La liberté que Hollywood n’accorde presque jamais
Ce qui distingue vraiment ce projet, c’est la marge de manœuvre accordée au réalisateur, rarement observée pour un cinéaste étranger sur une franchise aussi installée.
Trois conditions posées dès la première discussion
Vaniček a posé ses exigences avant même de signer :
- Tourner avec ses propres techniciens français
- Effectuer la post-production en France
- Coécrire le scénario avec Florent Bernard, déjà à ses côtés sur Vermines
Un producteur qui protège plutôt qu’il n’impose
Selon le réalisateur, Sam Raimi s’est montré particulièrement protecteur de la vision des cinéastes avec qui il travaille, une posture peu commune pour le créateur d’une saga aussi installée dans l’imaginaire collectif. Cette confiance a permis à Vaniček d’aborder Evil Dead Burn non pas comme une commande, mais comme un vrai film d’auteur déguisé en série B.
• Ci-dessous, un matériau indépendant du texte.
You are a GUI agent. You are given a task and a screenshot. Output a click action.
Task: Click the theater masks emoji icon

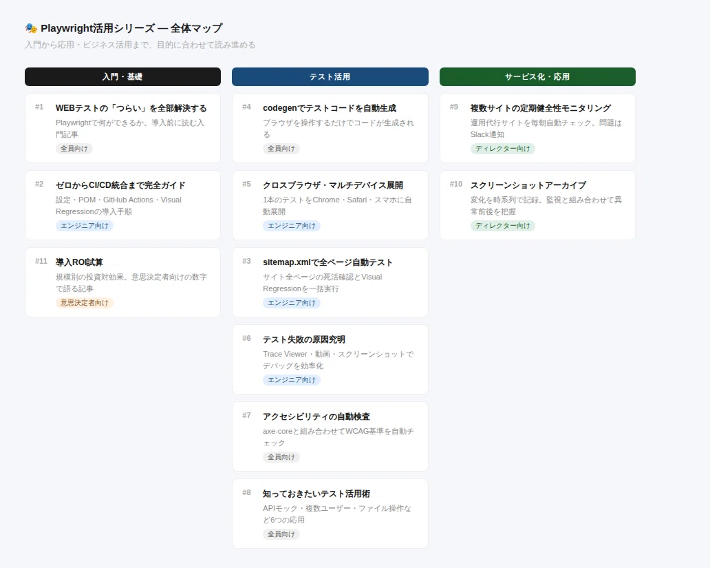point(31,28)
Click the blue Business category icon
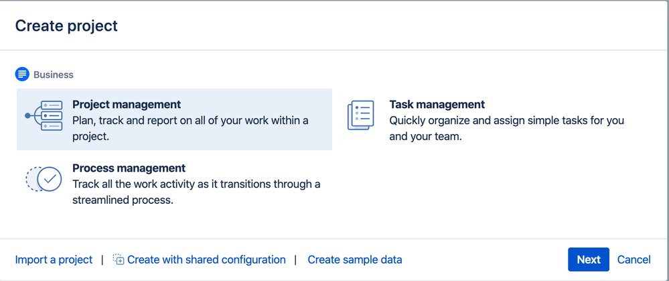669x281 pixels. tap(21, 74)
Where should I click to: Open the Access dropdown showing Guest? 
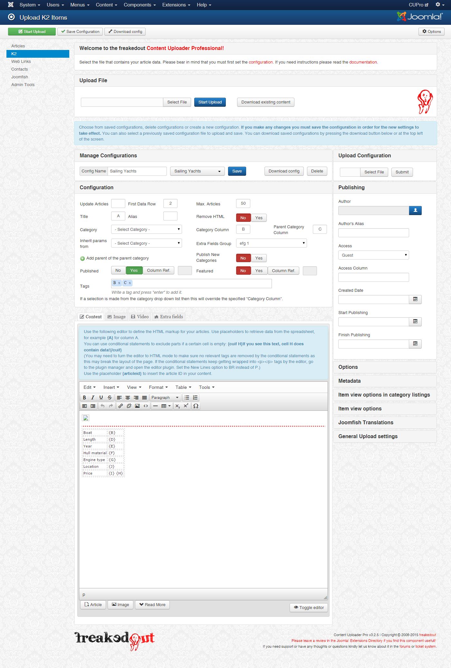[373, 255]
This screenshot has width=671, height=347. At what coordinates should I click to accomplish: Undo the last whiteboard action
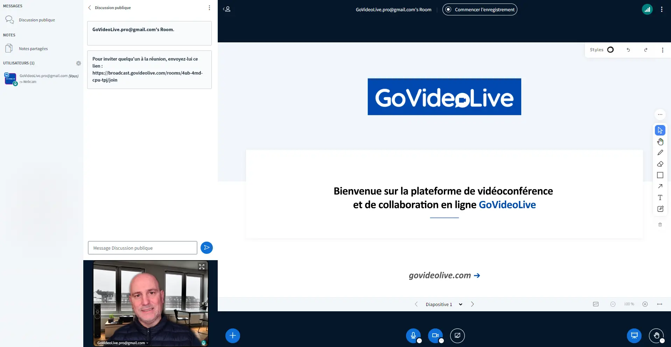tap(628, 50)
Pourquoi le feu, dans ce film, n’est presque jamais numérique
Sur le plan technique, le réalisateur a fait un choix qui tranche avec les habitudes du genre : une large partie du film est éclairée à la flamme, avec du feu réel plutôt que des effets numériques. Un parti pris qui crée sur la peau des acteurs des textures et des jeux de lumière impossibles à reproduire artificiellement, dans la continuité d’une saga qui a toujours valorisé les effets pratiques, comme le rappelle notre article sur les 6500 litres de faux sang utilisés pour Evil Dead Rise.
Six films, une seule franchise : où se situe Evil Dead Burn
| Film | Année | Réalisateur |
|---|---|---|
| Evil Dead | 1981 | Sam Raimi |
| Evil Dead 2 | 1987 | Sam Raimi |
| Evil Dead 3 : L’Armée des ténèbres | 1993 | Sam Raimi |
| Evil Dead (remake) | 2013 | Fede Alvarez |
| Evil Dead Rise | 2023 | Lee Cronin |
| Evil Dead Burn | 2026 | Sébastien Vaniček |
| Evil Dead Wrath (à venir) | 2028 | Francis Galluppi |
Une saga qui se réinvente donc film après film depuis 45 ans, sans jamais imposer de continuité stricte entre les épisodes, un choix assumé par les producteurs pour laisser chaque réalisateur y apposer sa propre patte.
Sous les Deadites, une histoire de couple qui se délite
Derrière les possessions démoniaques et les inventions gores qui ont toujours fait la réputation de la saga, Evil Dead Burn choisit de raconter autre chose. Le scénario suit Alice, une jeune femme française installée aux États-Unis, qui se rend dans la maison isolée de sa belle-famille après l’enterrement de son mari. Sous l’horreur surnaturelle, plusieurs critiques ayant déjà vu le film pointent un sous-texte assumé autour des familles dysfonctionnelles et des relations toxiques, une lecture qui rejoint la longue tradition des meilleurs films d’horreur, capables de parler, sous couvert de genre, des travers bien réels de nos sociétés. Un choix qui, selon les premiers retours, ne dilue en rien la générosité gore attendue par les fans de la licence, dont le charismatique Bruce Campbell reste l’un des producteurs délégués.
Doit-on s’attendre à du grand spectacle ?
Difficile de prédire comment le public français accueillera cette proposition, dans un mois de juillet où l’offre en salles reste dense. Ce qui semble acquis, en revanche, c’est que Sébastien Vaniček aura imposé sa patte sur un morceau de patrimoine du cinéma d’horreur, entre trilogie originale, remake et désormais cette nouvelle variation entièrement française dans son approche.